Oklahoma’s Medicaid reimbursement now incorporates four metrics, specifically the four federal nursing home quality measures on which the state was performing the worst: pressure ulcers, urinary tract infections, use of antipsychotics, and weight loss among nursing home residents. These metrics, however, might change as nursing homes improve their performance, Pilgrim noted.

Nursing homes that are at least above the federal average, or have made improvements over time in those metrics can make roughly $1.25 extra per patient per day for each metric — for a total of $5 a day if they exceed on all four, Pilgrim said. But in addition, any facility in the state that does not meet all those these metrics has those extra funds budgeted by the state “put back in the pot” for other facilities, he said.

“So right now, this last quarter, I think, if you achieved as a facility, all four those metrics, you can get an extra [roughly] $7.48,” he said. “And I know almost all of [Parades’] buildings and almost all my buildings, we get all four of those metrics.”

But to achieve this rate increase, the nursing homes committed to some key components — even though they did not necessarily generate additional reimbursement, Pilgrim said.
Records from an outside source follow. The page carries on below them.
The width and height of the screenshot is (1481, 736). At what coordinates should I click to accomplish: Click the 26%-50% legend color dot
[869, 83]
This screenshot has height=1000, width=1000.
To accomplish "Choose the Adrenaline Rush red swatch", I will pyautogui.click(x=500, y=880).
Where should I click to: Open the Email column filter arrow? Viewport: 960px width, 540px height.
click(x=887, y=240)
This included additional Alzheimer’s training, an issue important to the Alzheimer’s Association and several of the key lawmakers in the state; allowing a 24-hour staffing ratio, compared with a shift-by-shift ratio; adding additional ombudsmen through the state so they were not reliant solely on volunteers in some markets; and raising the resident personal needs allowance by 50% for Medicaid patients.
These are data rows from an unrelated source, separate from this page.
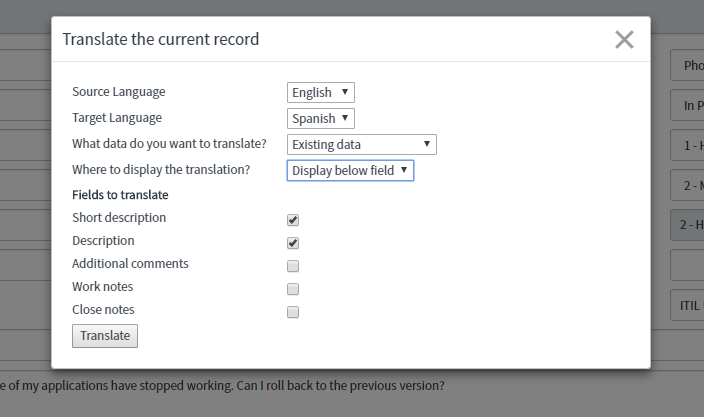This screenshot has height=417, width=704.
Task: Close the Translate the current record dialog
Action: [x=624, y=40]
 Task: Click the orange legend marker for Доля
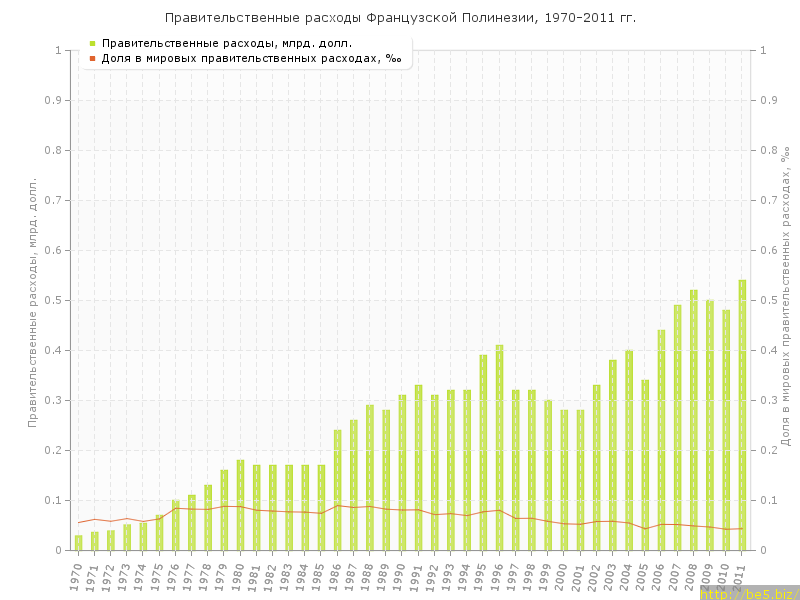coord(92,58)
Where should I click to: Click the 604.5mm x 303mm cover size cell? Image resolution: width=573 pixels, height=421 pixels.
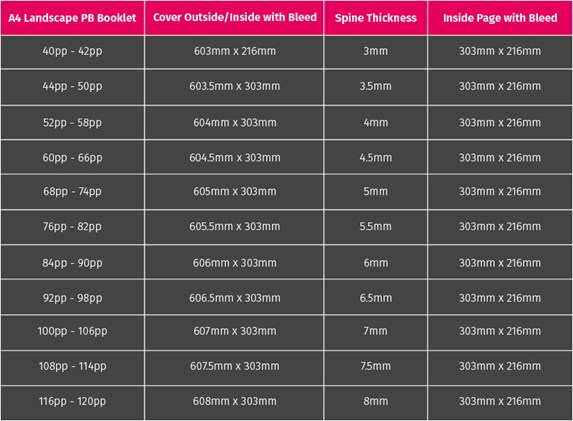click(235, 158)
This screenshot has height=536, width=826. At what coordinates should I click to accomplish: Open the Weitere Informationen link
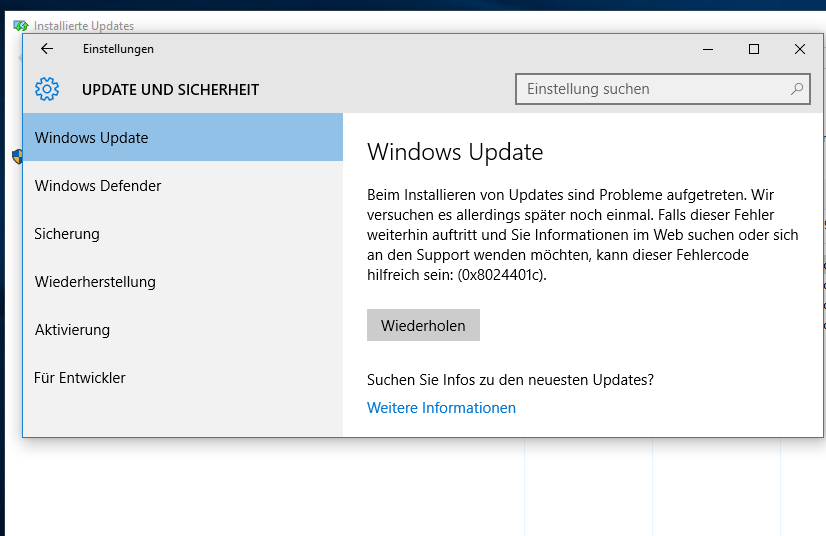(x=441, y=407)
These elements were narrowed down from about eight or nine, given the different desires of the various stakeholders, Parades noted, but the number was eventually winnowed to those that would move lawmakers to push the bill through the legislature. That allowed for a wide range of voices speaking up for the bill.
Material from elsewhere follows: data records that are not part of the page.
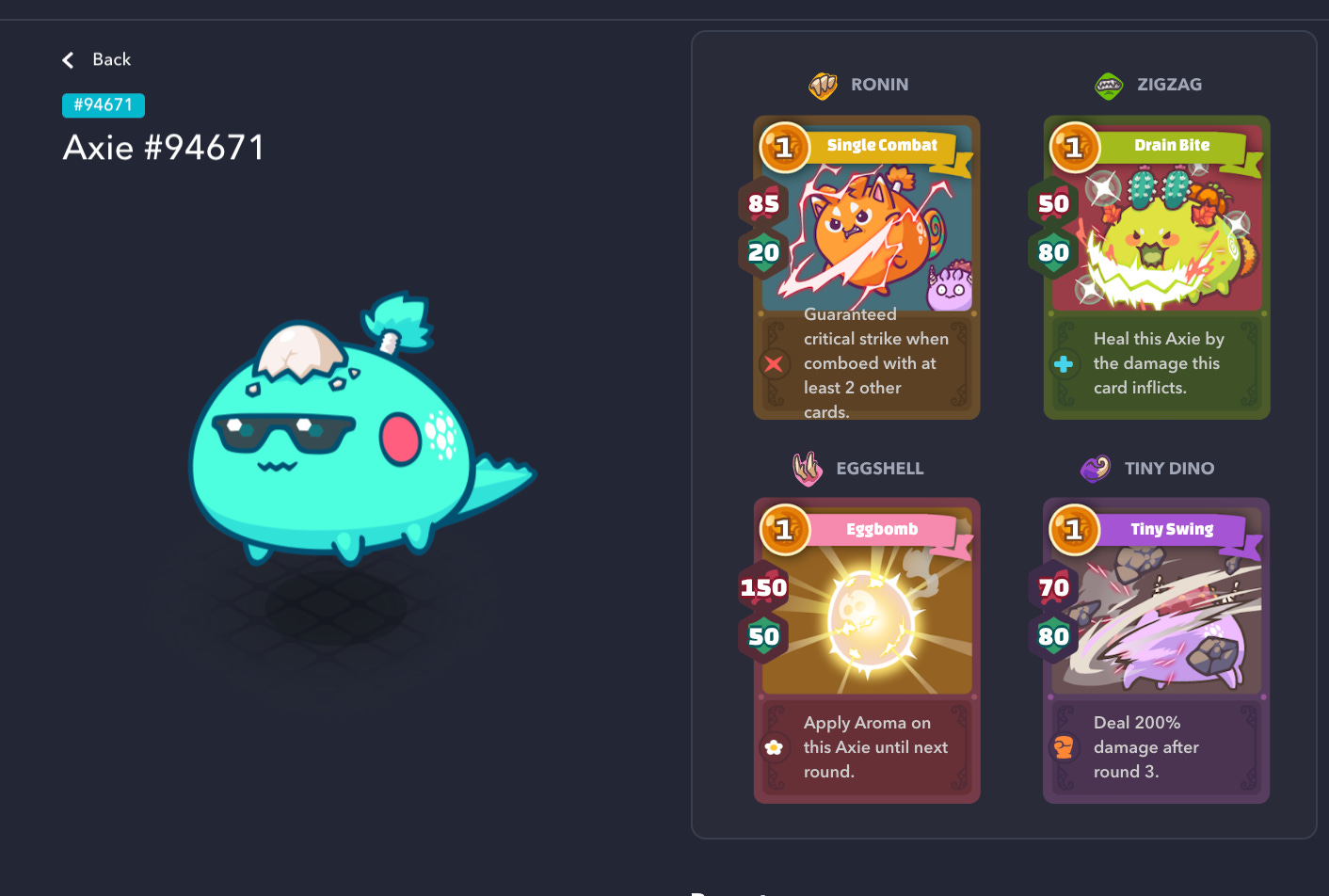Click the Aroma flower icon on Eggbomb

point(774,747)
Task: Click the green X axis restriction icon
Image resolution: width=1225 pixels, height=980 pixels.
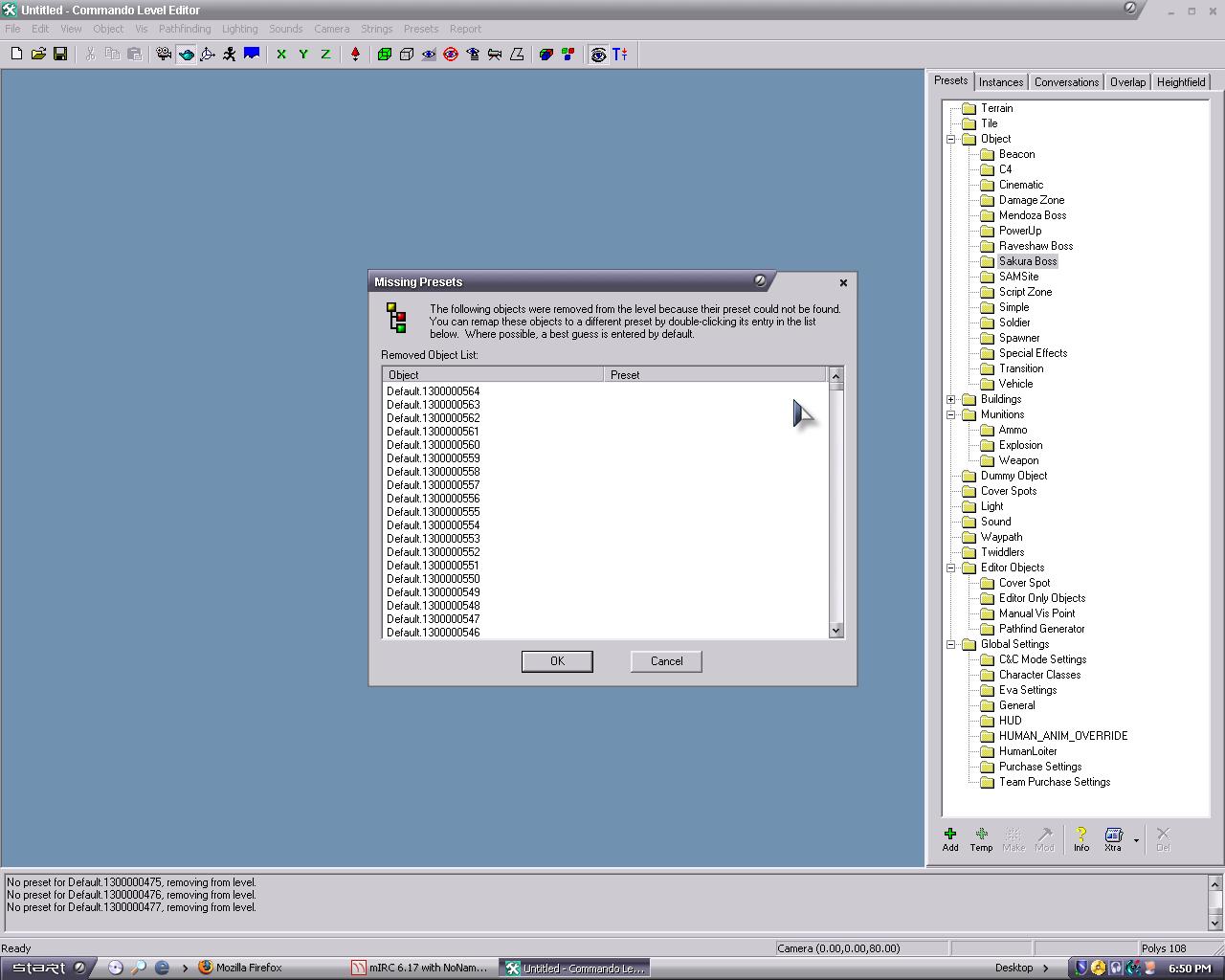Action: tap(281, 55)
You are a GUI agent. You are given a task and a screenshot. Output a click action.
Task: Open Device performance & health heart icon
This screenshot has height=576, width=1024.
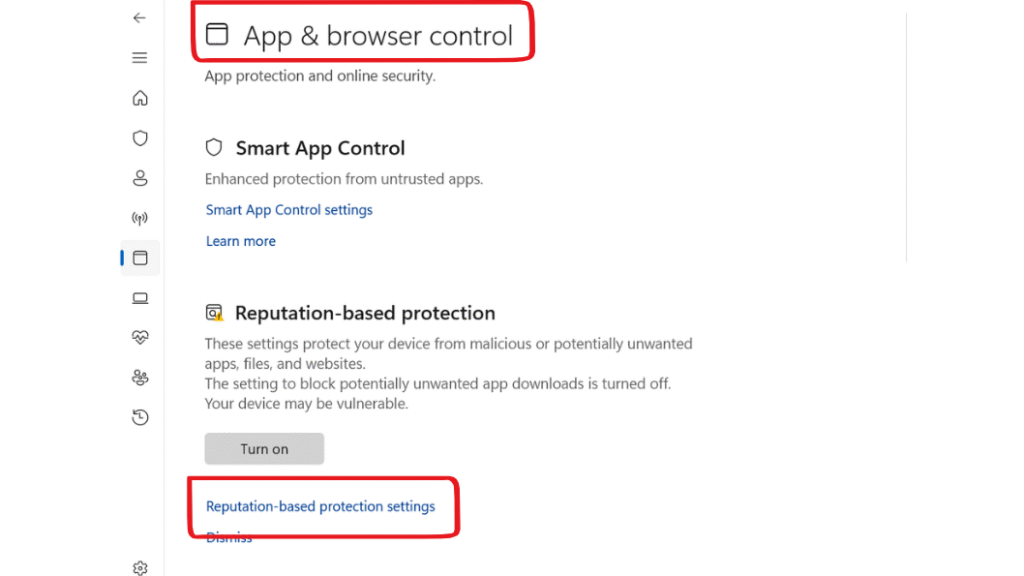coord(140,337)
“Putting all of those ornaments on on the Christmas tree really allowed us to pull together a large coalition of stakeholders to not only endorse, but to actively support and push our legislature for that bill,” Pilgrim said.

That included direct marketing to lawmakers by the group set up to help support the bill, the Oklahoma Health Action Network, which crafted an e-mail and social media campaign that targeted specific lawmakers. This targeting helped the campaign on Medicaid stand out from from e-mails in more typical electronic lobbying.

“It was a little bit scary how targeted this could be,” Pilgrim said. “For example, we could, in social media ads — if somebody is sitting in the capital, in Oklahoma, we can steer all of our ads and all of our dollars to somebody that’s sitting at 23rd and Lincoln [in Oklahoma City], which is interesting. But you can dial it down enough that we targeted these ads to the actuals reps’ and senators’ home addresses. So when they sat down in the evening, and put their feet up in the recliner, and pulled their computer out, they were deluged with our ads, and the person 10 houses down wouldn’t necessarily get that ad. So we were able to be very efficient in our spending.”

And with the success of the bill, Oklahoma’s nursing homes have since beaten the national average in three of the four QMs, as a state, with progress on the fourth one, he added.

“So we’ve not only driven reimbursement, but we’ve driven quality,” Pilgrim said. “And that tide has raised all boats.”

For SNFs in other states trying to draw lessons from Oklahoma’s success, Parades strongly recommended that SNFs identify the nursing home quality issues important to the key lawmakers, such as whether the chairman of a state Senate finance committee is passionate about Alzheimer’s disease or mental health issues – to say nothing of identifying the key legislative leaders who can move a bill forward.

And with the spotlight on nursing homes during the COVID-19 pandemic, he strongly recommended SNFs seize the moment to address quality measures related to infection control.

“In my opinion, related to COVID, strike while the iron is hot,” Parades recommended. “Right now, we have never had greater exposure than we do today. It seems to me …. the buzzword is infection control. The more you can build your quality measures geared toward infection control, the more you probably can help your current federal compliance, your future federal compliance, and also earn quality payments at the same time.”